»»

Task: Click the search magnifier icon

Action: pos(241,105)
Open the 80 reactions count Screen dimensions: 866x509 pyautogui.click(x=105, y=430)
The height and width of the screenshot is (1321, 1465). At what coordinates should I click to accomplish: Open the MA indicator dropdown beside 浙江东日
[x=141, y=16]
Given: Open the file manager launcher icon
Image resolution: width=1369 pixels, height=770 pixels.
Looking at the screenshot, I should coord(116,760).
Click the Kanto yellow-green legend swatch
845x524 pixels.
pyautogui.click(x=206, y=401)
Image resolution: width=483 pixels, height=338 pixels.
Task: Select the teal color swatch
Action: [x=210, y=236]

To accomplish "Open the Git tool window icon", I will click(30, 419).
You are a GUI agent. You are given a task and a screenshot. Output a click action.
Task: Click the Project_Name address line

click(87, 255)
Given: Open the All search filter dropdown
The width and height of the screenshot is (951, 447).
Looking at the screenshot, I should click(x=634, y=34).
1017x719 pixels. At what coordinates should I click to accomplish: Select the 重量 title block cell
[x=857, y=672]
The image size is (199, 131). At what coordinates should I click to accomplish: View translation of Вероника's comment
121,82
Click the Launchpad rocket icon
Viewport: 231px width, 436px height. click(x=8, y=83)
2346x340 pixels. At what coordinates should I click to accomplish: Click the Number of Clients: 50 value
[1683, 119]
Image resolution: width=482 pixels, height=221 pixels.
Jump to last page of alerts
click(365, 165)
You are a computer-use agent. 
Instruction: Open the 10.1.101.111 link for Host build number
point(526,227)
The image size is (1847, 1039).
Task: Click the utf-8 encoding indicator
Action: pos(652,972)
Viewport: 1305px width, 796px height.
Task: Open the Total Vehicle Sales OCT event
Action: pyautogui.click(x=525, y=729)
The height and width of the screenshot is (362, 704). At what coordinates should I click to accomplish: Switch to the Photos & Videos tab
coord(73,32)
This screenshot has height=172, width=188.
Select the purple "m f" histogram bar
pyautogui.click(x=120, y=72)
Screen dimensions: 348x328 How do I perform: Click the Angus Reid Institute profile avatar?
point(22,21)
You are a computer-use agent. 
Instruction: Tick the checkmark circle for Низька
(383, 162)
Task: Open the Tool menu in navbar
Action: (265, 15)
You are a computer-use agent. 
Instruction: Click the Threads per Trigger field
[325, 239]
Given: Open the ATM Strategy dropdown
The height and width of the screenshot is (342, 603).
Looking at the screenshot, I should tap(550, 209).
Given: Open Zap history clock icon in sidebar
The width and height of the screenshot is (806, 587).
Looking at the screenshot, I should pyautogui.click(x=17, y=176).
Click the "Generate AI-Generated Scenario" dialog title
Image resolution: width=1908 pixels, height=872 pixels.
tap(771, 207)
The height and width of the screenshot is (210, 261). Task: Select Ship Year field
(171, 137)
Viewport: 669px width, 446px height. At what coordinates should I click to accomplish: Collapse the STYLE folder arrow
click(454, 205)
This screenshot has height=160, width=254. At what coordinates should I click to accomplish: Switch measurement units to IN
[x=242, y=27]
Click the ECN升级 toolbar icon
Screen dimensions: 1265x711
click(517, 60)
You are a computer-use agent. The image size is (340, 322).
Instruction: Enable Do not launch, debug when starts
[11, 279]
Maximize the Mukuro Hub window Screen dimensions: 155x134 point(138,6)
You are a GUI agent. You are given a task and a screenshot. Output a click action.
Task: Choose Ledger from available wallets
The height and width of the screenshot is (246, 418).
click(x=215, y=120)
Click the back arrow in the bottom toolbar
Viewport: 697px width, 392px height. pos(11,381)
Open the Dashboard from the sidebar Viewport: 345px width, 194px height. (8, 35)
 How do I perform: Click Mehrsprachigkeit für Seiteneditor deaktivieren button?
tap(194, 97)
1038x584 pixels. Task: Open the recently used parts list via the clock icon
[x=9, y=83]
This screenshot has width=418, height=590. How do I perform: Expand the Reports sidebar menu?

««

PROBLEM TO WORK ON:
Reproduce all the items above with every occurrence of "Instruction" swapped for "Objective", leaving everything else unchanged.

SOLUTION TO THE PROBLEM:
Task: Click the search magnifier icon

Action: pos(241,105)
Open the 80 reactions count Screen dimensions: 866x509 pyautogui.click(x=105, y=430)
The height and width of the screenshot is (1321, 1465). At what coordinates should I click to accomplish: Open the MA indicator dropdown beside 浙江东日
[x=141, y=16]
Given: Open the file manager launcher icon
Image resolution: width=1369 pixels, height=770 pixels.
Looking at the screenshot, I should coord(116,760).
Click the Kanto yellow-green legend swatch
845x524 pixels.
pyautogui.click(x=206, y=401)
Image resolution: width=483 pixels, height=338 pixels.
Task: Select the teal color swatch
Action: [x=210, y=236]

To accomplish "Open the Git tool window icon", I will click(30, 419).
You are a GUI agent. You are given a task and a screenshot. Output a click action.
Task: Click the Project_Name address line

click(87, 255)
Given: Open the All search filter dropdown
The width and height of the screenshot is (951, 447).
Looking at the screenshot, I should click(x=634, y=34).
1017x719 pixels. At what coordinates should I click to accomplish: Select the 重量 title block cell
[x=857, y=672]
The image size is (199, 131). At what coordinates should I click to accomplish: View translation of Вероника's comment
121,82
Click the Launchpad rocket icon
Viewport: 231px width, 436px height. click(x=8, y=83)
2346x340 pixels. At what coordinates should I click to accomplish: Click the Number of Clients: 50 value
[1683, 119]
Image resolution: width=482 pixels, height=221 pixels.
Jump to last page of alerts
click(365, 165)
You are a computer-use agent. 
Objective: Open the 10.1.101.111 link for Host build number
point(526,227)
The image size is (1847, 1039).
Task: Click the utf-8 encoding indicator
Action: pos(652,972)
Viewport: 1305px width, 796px height.
Task: Open the Total Vehicle Sales OCT event
Action: pyautogui.click(x=525, y=729)
The height and width of the screenshot is (362, 704). At what coordinates should I click to accomplish: Switch to the Photos & Videos tab
coord(73,32)
This screenshot has height=172, width=188.
Select the purple "m f" histogram bar
pyautogui.click(x=120, y=72)
Screen dimensions: 348x328 How do I perform: Click the Angus Reid Institute profile avatar?
point(22,21)
You are a computer-use agent. 
Objective: Tick the checkmark circle for Низька
(383, 162)
Task: Open the Tool menu in navbar
Action: (265, 15)
You are a computer-use agent. 
Objective: Click the Threads per Trigger field
[325, 239]
Given: Open the ATM Strategy dropdown
The height and width of the screenshot is (342, 603).
Looking at the screenshot, I should tap(550, 209).
Given: Open Zap history clock icon in sidebar
The width and height of the screenshot is (806, 587).
Looking at the screenshot, I should pyautogui.click(x=17, y=176).
Click the "Generate AI-Generated Scenario" dialog title
Image resolution: width=1908 pixels, height=872 pixels.
tap(771, 207)
The height and width of the screenshot is (210, 261). Task: Select Ship Year field
(171, 137)
Viewport: 669px width, 446px height. At what coordinates should I click to accomplish: Collapse the STYLE folder arrow
click(454, 205)
This screenshot has height=160, width=254. At what coordinates should I click to accomplish: Switch measurement units to IN
[x=242, y=27]
Click the ECN升级 toolbar icon
Screen dimensions: 1265x711
click(517, 60)
You are a computer-use agent. The image size is (340, 322).
Objective: Enable Do not launch, debug when starts
[11, 279]
Maximize the Mukuro Hub window Screen dimensions: 155x134 point(138,6)
You are a GUI agent. You are given a task and a screenshot. Output a click action.
Task: Choose Ledger from available wallets
The height and width of the screenshot is (246, 418).
click(x=215, y=120)
Click the back arrow in the bottom toolbar
Viewport: 697px width, 392px height. pos(11,381)
Open the Dashboard from the sidebar Viewport: 345px width, 194px height. (8, 35)
 How do I perform: Click Mehrsprachigkeit für Seiteneditor deaktivieren button?
tap(194, 97)
1038x584 pixels. Task: Open the recently used parts list via the clock icon
[x=9, y=83]
This screenshot has width=418, height=590. How do I perform: Expand the Reports sidebar menu?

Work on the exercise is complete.